Extract provided —
Figure 6 CONSORT diagram and study design for the prophylaxis trial. Study design for Goodrich et al. AIM 1993 RCT. (A) The reconstructed CONSORT diagram for the original RCT. (B) The original study design with surveillance and screening beginning at HCT and randomization beginning at the time of engraftment.

Figure 7 CMV disease clinical outcomes in the prophylaxis trial. CMV disease (right-censored for death), overall mortality, and first event of CMV disease or mortality in the placebo and ganciclovir groups at 14, 24, and 48 weeks after randomization. The ganciclovir group is shown in red; the placebo group is shown in blue. Numbers at risk are shown below their respective plots (PLAC indicates the placebo group. GCV indicates the treatment group). Survival and first event of CMV disease or death curves were estimated using Kaplan-Meier methods. The cumulative incidence of CMV disease with death as a competing risk was estimated using the Aalen-Johnson method. Survival distributions and times to the composite endpoint of CMV disease or death were compared using a log-rank test. Cumulative incidence distributions for CMV disease with death as a competing risk were compared using Gray’s test.

Extracted information —
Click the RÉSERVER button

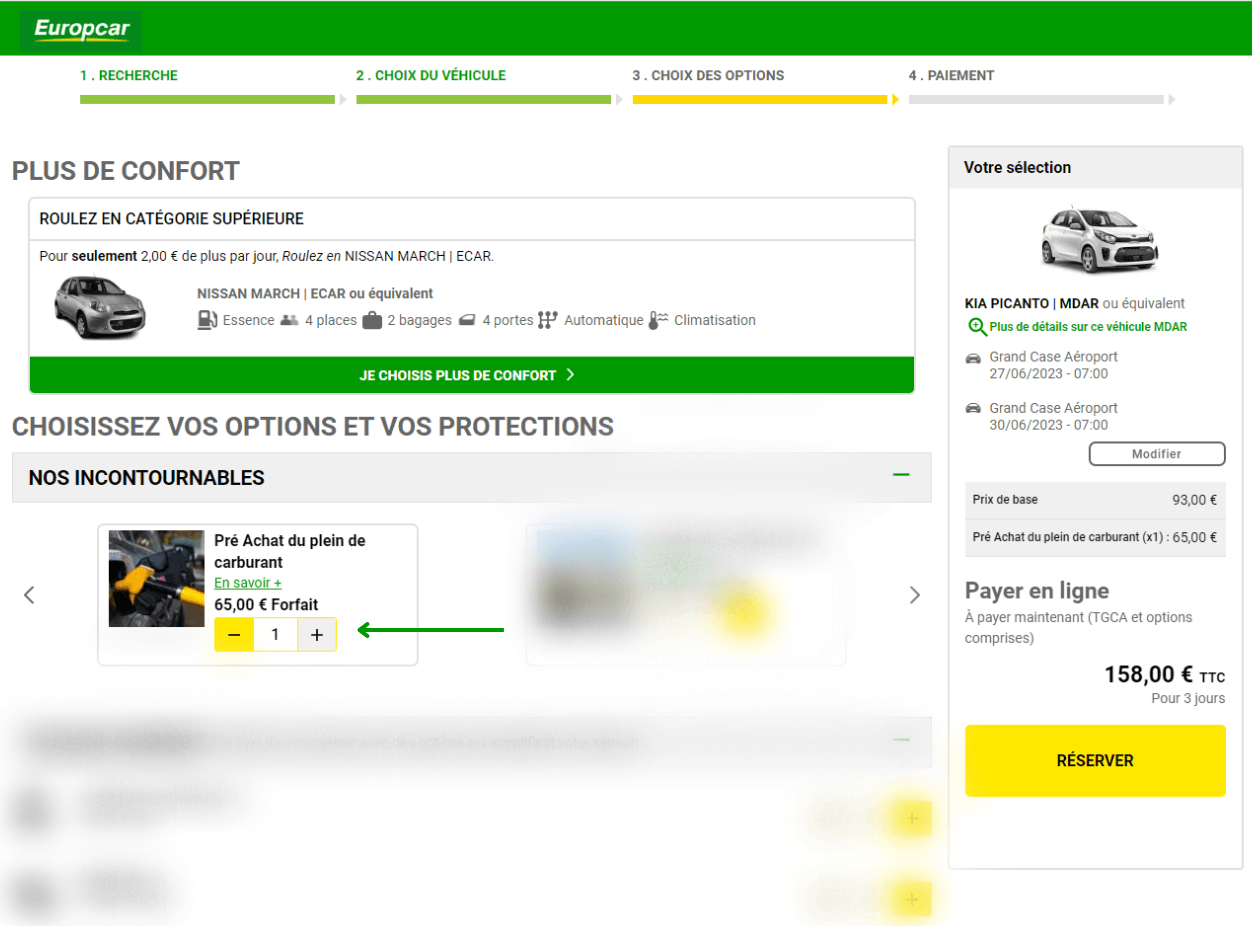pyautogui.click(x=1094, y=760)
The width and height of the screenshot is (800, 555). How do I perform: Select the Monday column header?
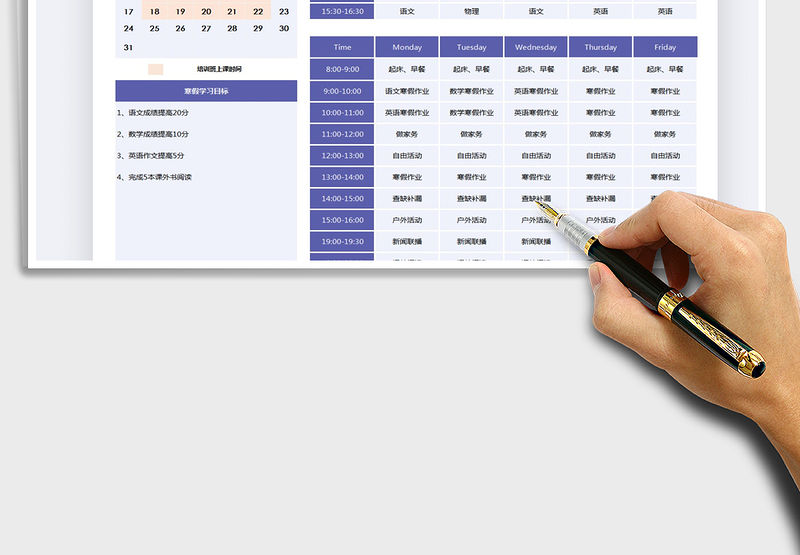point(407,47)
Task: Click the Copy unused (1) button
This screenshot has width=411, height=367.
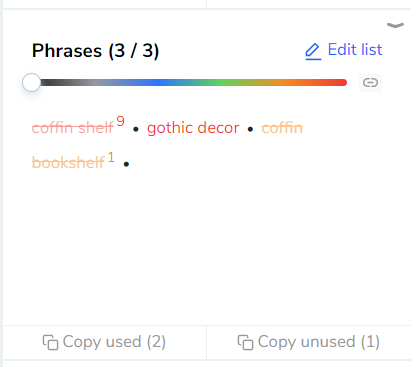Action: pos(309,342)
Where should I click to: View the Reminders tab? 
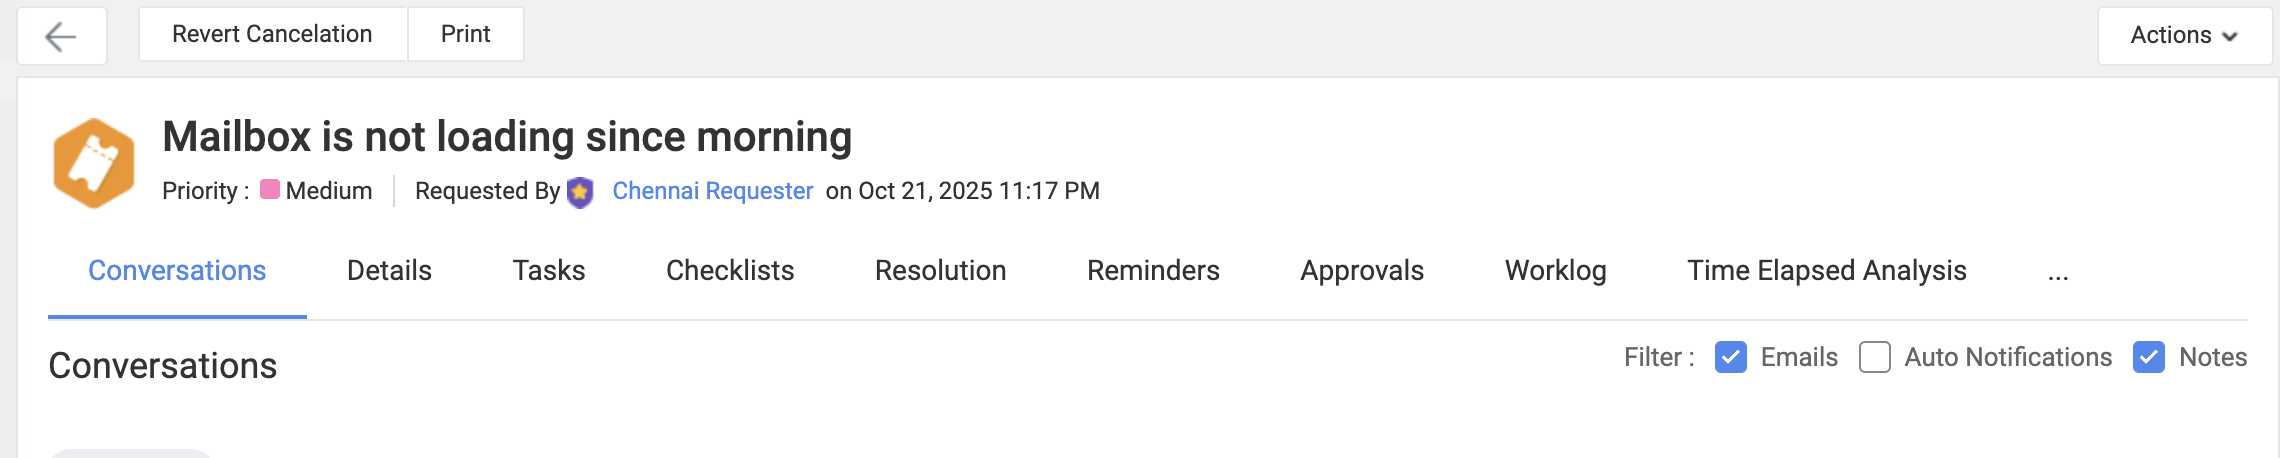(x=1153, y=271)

--

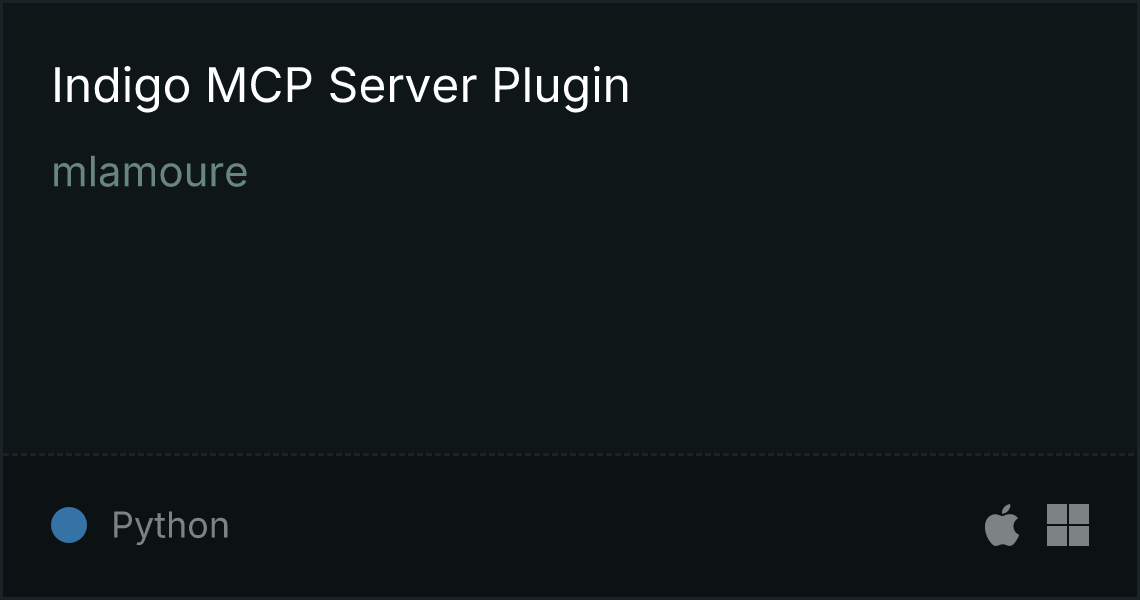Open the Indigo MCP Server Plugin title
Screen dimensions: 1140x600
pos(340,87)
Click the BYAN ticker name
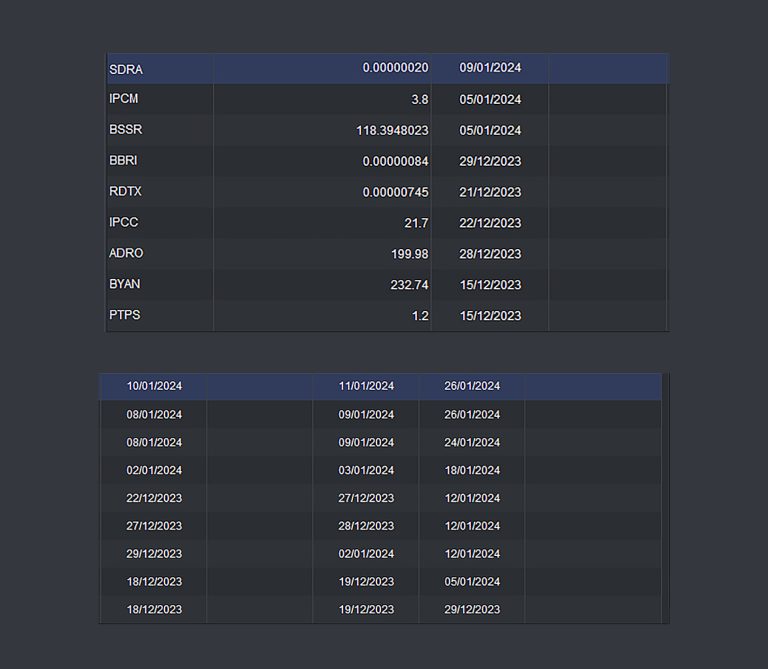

Task directions — Pick up the figure captions on the ganciclovir prophylaxis trial after their final sentence and continue them. The items have nothing to do with the work asked for here.

Result —
Figure 8 Weekly CMV VL kinetics in the prophylaxis trial. CMV VL kinetics from time of randomization (week 0). (A and B) VL data are shown for patients who had not reached an endpoint of CMV disease or death by that week. GCV indicates patients in the ganciclovir treatment group (shown in red). Placebo indicates patients in the placebo treatment group (shown in blue). Error bars indicate 95% CI. The dashed horizontal line represents the limit of detection (LOD) of the CMV VL assay. (C) VL kinetics summary calculations were performed with the data shown in A and B. Box-and-whisker plots show the middle 50% of VL kinetics in gray boxes with a horizontal black line at the median. Whiskers indicate 1.5 times the IQR of the VL kinetics. P values were calculated from 2-tailed t tests comparing the means of the viral kinetics in ganciclovir (GCV) versus placebo groups.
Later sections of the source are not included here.